M. Xavier Bertrand, rapporteur pour avis - Il y a d’autres exemples.

M. Maxime Gremetz - Il ne s’agit pas de partager un gâteau, il s’agit d’en avoir un plus gros, en changeant le contenu de la croissance. Vous êtes la majorité dans cette assemblée, mais nous sommes la majorité dans le pays (Rires et exclamations sur les bancs du groupe UMP). 66 % des Français disent non à la régression sociale que vous proposez, oui au progrès. Puisque vous vous dites partisans du dialogue, acceptez donc notre amendement qui prévoit de soumettre la réforme à référendum... Si la majorité du peuple vous dit non, vous devrez ouvrir de véritables négociations pour prendre en considération les propositions alternatives.

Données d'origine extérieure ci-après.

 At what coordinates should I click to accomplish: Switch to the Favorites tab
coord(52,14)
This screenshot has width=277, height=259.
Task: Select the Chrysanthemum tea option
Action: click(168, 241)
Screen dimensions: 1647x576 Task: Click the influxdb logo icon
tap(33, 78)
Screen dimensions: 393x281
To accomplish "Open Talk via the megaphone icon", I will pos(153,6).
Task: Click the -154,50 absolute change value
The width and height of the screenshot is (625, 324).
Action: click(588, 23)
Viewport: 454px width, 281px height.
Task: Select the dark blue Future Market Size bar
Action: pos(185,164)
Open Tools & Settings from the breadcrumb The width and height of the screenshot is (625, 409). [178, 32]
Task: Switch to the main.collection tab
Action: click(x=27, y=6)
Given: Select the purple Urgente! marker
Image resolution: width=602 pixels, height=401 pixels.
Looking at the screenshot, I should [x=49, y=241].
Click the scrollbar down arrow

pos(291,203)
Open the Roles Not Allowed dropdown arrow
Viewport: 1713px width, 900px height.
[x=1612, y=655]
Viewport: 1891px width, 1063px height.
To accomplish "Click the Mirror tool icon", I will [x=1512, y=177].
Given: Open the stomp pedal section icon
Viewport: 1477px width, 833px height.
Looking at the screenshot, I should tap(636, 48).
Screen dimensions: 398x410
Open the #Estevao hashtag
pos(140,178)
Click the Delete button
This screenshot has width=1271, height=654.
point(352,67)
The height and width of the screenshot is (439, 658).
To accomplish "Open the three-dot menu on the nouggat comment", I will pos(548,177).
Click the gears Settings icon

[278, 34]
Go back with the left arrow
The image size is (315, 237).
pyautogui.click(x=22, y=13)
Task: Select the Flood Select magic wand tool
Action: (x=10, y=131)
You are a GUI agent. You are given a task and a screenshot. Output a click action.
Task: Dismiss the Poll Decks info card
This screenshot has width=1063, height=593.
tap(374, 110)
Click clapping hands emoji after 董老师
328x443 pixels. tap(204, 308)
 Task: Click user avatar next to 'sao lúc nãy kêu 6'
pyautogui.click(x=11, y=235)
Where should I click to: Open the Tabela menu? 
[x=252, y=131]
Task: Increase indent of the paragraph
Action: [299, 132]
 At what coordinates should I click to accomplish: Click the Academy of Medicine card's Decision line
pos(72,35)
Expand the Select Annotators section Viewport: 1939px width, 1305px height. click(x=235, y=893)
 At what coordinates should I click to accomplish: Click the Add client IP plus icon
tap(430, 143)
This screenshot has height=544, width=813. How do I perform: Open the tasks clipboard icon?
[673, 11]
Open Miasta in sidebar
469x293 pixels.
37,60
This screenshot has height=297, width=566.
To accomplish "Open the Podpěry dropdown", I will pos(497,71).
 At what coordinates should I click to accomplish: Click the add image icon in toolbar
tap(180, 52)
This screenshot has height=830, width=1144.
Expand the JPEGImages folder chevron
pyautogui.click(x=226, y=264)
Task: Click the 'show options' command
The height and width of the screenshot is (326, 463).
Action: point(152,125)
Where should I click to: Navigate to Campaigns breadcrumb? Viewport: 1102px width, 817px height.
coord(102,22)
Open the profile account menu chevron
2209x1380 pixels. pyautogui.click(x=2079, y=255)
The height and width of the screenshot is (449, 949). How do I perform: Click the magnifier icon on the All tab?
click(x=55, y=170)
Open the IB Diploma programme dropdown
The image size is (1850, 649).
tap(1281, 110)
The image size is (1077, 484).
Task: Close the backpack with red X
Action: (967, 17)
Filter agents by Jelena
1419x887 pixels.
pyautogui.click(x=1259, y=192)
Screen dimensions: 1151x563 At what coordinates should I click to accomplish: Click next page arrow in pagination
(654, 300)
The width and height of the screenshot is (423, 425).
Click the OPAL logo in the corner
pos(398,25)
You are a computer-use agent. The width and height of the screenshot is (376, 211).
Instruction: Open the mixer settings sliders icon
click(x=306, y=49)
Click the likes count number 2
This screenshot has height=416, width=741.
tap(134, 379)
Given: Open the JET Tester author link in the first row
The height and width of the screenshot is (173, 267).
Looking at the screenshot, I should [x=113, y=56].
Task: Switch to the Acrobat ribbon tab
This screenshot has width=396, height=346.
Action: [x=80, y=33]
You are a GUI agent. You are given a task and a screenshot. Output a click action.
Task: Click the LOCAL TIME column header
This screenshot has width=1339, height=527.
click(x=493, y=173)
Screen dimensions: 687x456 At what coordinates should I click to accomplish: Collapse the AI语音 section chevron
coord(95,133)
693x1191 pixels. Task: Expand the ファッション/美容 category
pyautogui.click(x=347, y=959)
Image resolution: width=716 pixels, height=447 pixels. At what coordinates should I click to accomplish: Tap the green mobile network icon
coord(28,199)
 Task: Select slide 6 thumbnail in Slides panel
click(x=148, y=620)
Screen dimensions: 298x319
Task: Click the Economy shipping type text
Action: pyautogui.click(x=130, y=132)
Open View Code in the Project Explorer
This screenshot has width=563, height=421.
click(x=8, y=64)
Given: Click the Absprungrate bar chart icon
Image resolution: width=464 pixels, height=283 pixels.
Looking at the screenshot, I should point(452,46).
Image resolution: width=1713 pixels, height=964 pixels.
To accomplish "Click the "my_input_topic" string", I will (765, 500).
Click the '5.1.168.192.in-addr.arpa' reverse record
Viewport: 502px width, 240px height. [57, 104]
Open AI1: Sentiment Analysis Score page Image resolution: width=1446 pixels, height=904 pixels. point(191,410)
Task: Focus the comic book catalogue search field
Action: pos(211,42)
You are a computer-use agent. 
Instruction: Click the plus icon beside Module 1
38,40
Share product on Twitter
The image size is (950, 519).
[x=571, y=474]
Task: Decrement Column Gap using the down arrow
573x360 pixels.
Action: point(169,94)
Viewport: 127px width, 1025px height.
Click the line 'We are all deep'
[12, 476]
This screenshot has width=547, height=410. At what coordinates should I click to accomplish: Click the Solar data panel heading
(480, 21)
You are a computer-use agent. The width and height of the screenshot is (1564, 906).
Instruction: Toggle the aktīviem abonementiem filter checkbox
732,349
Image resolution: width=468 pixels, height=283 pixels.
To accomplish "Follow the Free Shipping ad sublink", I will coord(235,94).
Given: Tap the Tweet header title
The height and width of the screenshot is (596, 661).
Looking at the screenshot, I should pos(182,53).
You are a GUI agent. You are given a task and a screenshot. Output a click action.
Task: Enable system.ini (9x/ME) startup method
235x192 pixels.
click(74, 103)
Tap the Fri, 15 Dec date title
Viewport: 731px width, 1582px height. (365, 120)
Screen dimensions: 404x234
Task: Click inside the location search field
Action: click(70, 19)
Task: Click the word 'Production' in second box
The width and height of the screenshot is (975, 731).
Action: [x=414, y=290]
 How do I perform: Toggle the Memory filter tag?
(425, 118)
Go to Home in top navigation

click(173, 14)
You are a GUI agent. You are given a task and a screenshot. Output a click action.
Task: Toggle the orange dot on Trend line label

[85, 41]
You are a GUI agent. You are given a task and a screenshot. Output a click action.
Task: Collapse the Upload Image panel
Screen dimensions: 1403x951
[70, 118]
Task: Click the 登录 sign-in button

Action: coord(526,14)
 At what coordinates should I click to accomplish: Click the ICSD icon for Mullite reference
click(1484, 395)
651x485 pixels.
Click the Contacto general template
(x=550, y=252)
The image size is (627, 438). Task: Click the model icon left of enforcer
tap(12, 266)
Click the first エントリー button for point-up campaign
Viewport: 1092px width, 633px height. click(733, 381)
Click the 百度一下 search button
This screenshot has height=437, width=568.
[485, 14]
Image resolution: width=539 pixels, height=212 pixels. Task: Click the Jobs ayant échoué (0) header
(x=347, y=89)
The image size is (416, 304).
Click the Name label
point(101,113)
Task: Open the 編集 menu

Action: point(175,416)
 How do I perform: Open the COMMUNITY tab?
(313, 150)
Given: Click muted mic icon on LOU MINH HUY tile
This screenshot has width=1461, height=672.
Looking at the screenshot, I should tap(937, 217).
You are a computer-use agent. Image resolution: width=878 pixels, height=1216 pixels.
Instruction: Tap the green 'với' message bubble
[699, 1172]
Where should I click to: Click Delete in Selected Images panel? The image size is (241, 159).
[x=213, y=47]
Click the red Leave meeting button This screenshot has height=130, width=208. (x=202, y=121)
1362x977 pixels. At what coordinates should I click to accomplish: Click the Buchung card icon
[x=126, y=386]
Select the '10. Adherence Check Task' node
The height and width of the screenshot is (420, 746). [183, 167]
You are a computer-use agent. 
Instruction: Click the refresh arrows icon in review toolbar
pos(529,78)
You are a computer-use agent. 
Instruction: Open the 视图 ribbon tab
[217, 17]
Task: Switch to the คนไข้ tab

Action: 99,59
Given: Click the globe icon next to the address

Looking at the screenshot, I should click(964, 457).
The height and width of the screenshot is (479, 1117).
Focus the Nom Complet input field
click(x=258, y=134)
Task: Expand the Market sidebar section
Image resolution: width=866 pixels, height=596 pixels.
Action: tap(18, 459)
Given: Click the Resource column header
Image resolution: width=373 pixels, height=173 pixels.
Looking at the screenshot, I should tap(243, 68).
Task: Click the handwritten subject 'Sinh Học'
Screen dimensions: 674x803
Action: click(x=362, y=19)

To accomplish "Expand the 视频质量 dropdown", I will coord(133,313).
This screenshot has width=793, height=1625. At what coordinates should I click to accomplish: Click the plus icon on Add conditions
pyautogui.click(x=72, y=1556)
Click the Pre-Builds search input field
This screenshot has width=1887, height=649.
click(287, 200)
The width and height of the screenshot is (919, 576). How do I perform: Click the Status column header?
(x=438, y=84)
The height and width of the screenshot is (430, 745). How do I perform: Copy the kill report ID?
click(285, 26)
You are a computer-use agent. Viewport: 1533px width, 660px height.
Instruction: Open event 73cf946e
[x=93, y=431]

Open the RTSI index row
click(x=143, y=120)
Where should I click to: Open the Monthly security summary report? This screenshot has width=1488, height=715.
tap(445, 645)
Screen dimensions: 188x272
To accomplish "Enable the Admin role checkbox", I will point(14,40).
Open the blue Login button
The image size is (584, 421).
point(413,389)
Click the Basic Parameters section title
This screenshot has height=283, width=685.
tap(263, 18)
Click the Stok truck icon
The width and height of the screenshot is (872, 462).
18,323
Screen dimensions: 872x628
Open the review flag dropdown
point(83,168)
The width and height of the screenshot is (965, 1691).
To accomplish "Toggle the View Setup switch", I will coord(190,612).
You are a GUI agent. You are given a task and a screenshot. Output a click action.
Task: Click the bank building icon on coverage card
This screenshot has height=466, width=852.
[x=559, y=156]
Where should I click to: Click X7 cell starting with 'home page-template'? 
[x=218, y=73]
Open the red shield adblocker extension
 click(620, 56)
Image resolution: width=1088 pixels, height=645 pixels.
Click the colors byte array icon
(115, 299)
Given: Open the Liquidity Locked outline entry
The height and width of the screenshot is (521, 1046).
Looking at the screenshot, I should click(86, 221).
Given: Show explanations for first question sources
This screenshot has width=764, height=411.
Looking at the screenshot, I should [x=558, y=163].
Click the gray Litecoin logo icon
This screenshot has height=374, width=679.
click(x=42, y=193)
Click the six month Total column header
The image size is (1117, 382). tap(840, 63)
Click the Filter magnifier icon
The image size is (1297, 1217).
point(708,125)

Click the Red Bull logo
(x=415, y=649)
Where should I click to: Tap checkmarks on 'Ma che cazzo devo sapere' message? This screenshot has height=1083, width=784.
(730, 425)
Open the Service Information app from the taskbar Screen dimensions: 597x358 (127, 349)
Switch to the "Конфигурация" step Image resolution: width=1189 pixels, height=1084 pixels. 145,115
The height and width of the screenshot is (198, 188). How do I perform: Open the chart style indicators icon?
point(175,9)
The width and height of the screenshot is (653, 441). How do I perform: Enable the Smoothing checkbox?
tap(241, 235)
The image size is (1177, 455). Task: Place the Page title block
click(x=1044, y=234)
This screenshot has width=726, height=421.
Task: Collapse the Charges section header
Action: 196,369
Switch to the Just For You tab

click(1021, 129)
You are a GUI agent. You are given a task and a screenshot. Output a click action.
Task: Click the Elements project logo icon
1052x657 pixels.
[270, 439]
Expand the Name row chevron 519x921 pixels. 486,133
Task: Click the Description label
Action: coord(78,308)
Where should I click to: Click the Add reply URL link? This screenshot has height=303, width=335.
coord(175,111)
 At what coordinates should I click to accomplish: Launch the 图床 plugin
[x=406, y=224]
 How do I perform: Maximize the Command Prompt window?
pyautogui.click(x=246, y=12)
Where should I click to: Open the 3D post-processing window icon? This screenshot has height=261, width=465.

Vous êtes au pied du mur. Il vous faut choisir entre le passage en force, avec ses conséquences imprévisibles, et la sagesse de la démocratie. A vous de jouer (Applaudissements sur les bancs du groupe des députés communistes et républicains).

Annexe 4

ORDRE DU JOUR DU 12 JUIN 2003

A NEUF HEURES TRENTE : 1ère SÉANCE PUBLIQUE Suite de la discussion, après déclaration d’urgence, du projet de loi (n° 885) portant réforme des retraites. M. Bernard ACCOYER, rapporteur au nom de la commission des affaires culturelles, familiales et sociales. (Rapport n° 898) M. François CALVET, rapporteur pour avis au nom de la commission de la défense nationale et des forces armées. (Avis n° 895) M. Xavier BERTRAND, rapporteur pour avis au nom de la commission des finances, de l’économie générale et du plan. (Avis n° 899) Mme Claude GREFF, rapporteure au nom de la délégation aux droits des femmes et à l’égalité des chances entre les hommes et les femmes.(Rapport d’information n° 892)

A QUINZE HEURES : 2ème SÉANCE PUBLIQUE Suite de l’ordre du jour de la première séance.

A VINGT ET UNE HEURES TRENTE : 3ème SÉANCE PUBLIQUE Suite de l’ordre du jour de la première séance.